EXERCISE GOAL ::
Please output the whole listing below exactly as it is.

SOURCE DATA ::
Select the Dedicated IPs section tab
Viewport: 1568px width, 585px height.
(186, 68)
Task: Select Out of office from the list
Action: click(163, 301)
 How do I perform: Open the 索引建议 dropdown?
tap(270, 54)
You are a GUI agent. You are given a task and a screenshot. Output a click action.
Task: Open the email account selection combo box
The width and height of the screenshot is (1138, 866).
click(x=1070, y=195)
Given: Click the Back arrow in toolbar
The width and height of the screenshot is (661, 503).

SOLUTION TO THIS TASK ::
Select the Dedicated IPs section tab
Viewport: 1568px width, 585px height.
(186, 68)
Task: Select Out of office from the list
Action: click(163, 301)
 How do I perform: Open the 索引建议 dropdown?
tap(270, 54)
You are a GUI agent. You are given a task and a screenshot. Output a click action.
Task: Open the email account selection combo box
The width and height of the screenshot is (1138, 866).
click(x=1070, y=195)
Given: Click the Back arrow in toolbar
The width and height of the screenshot is (661, 503).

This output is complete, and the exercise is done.